The Cascone Laboratory uses information generated from preclinical models of spontaneously metastatic non-small cell lung cancer (NSCLC) and samples derived from patients with operable NSCLC treated with perioperative immune-based therapies to identify determinants of tumor resistance to immune-based therapies, discover predictive biomarkers of therapeutic response in primary resected and metastatic NSCLCs, and discover novel therapeutic targets and strategies that may improve the cure rates of patients with operable non-small cell lung cancer by preventing tumor recurrence, enhancing antitumor immunity and augmenting the efficacy of immunotherapies.
for the Cascone Laboratory includes
ASCO Career Development Award: 2018
UT System Rising STARs Award: 2018
MD Anderson Physician Scientist Program: 2018
Khalifa Scholar Award: 2018
CCSG New Faculty Award: 2019
UT Lung SPORE (UTSW/MD Anderson): 2020
Bob Mayberry Foundation
Rexanna’s Foundation for Fighting Lung Cancer: 2021, 2022
Lung Cancer Moon Shot Program (Co-Leader): 2021
ASCI Young Physician Scientist Award: 2021
NIH/NCI R01CA262425-01 (Wu/Cascone MPIs): 2021
Lung SPORE CEP (Lili Chen/Cascone Lab): 2022
Mark Foundation Endeavor Award (MPIs): 2022
In the News
Combination immunotherapy with the anti-PD-L1 monoclonal antibody durvalumab and other novel agents outperforms durvalumab alone in the neoadjuvant (pre-surgical) setting for early-stage non-small-cell lung cancer (NSCLC), according to researchers from The University of Texas MD Anderson Cancer Center.
The findings, published today in Cancer Discovery, were first presented at the American Association for Cancer Research (AACR) Annual Meeting 2022.

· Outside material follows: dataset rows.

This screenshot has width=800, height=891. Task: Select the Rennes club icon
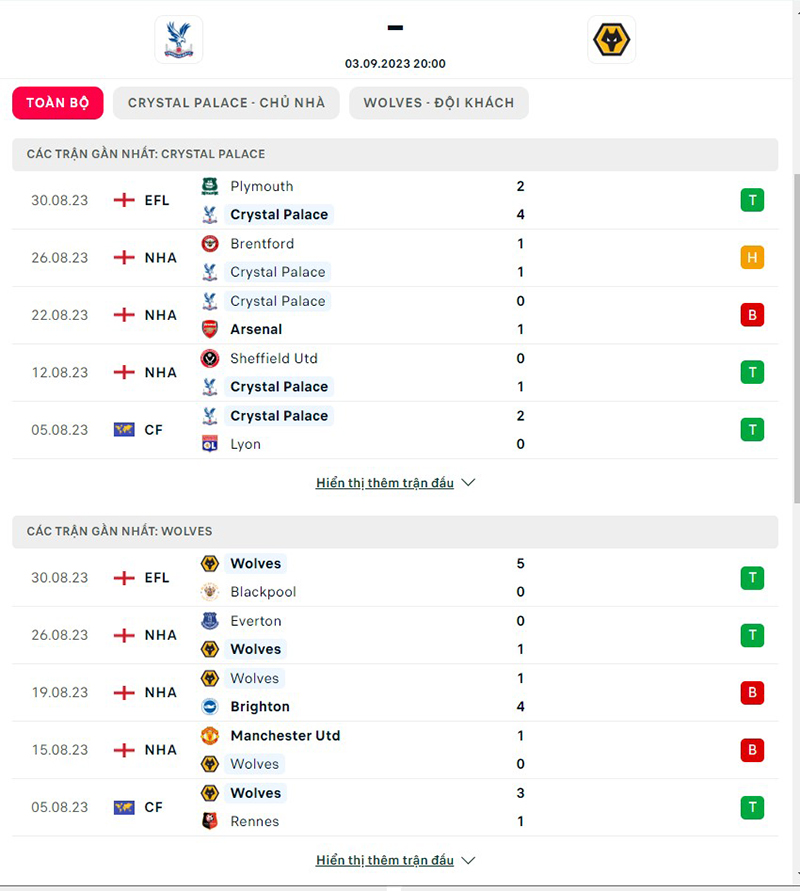210,821
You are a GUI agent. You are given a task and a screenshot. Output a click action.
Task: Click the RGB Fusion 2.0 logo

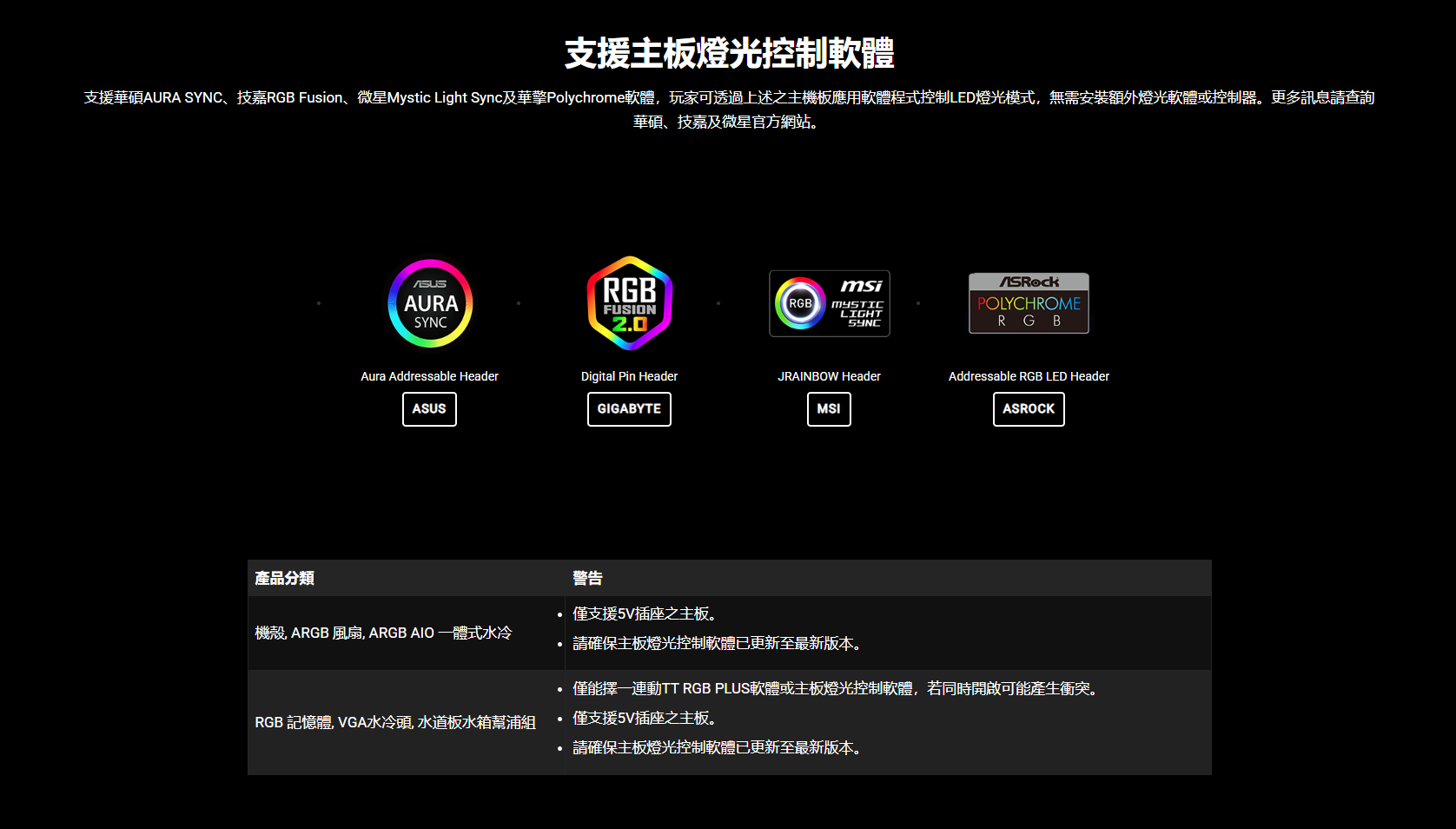pyautogui.click(x=630, y=303)
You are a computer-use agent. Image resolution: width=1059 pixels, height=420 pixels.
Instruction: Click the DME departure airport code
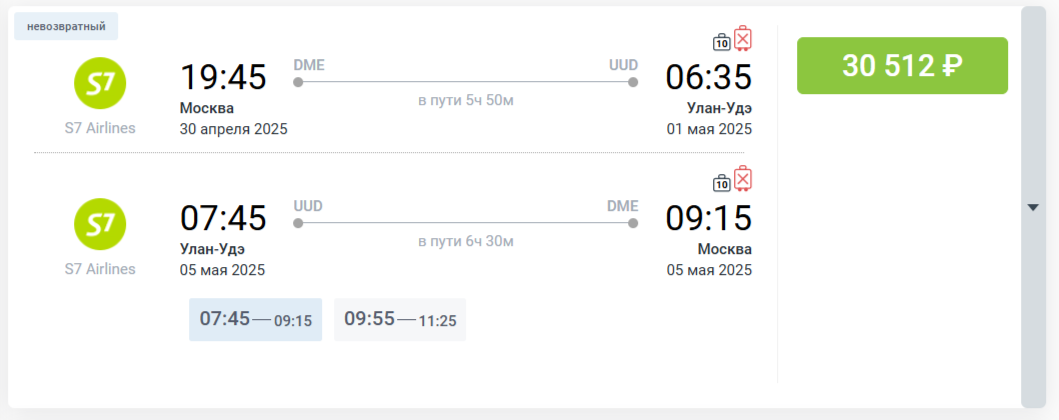tap(309, 65)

The multicenter, randomized Phase II NeoCOAST clinical trial evaluated neoadjuvant durvalumab alone and in combination with each of the following novel immunotherapies: the anti-CD73 monoclonal antibody oleclumab, the anti-NKG2A monoclonal antibody monalizumab and the anti-STAT3 antisense oligonucleotide danvatirsen. While the study was not statistically powered to compare arms, all combinations resulted in numerically higher major pathological response (MPR) rates than with durvalumab monotherapy.
“This study builds on the growing evidence that combination immunotherapy has a role in the neoadjuvant setting for this patient population,” said Tina Cascone, M.D., Ph.D., assistant professor of Thoracic/Head and Neck Medical Oncology and lead author of the study. “Ultimately, we want to give patients a chance to live longer without their cancer returning.”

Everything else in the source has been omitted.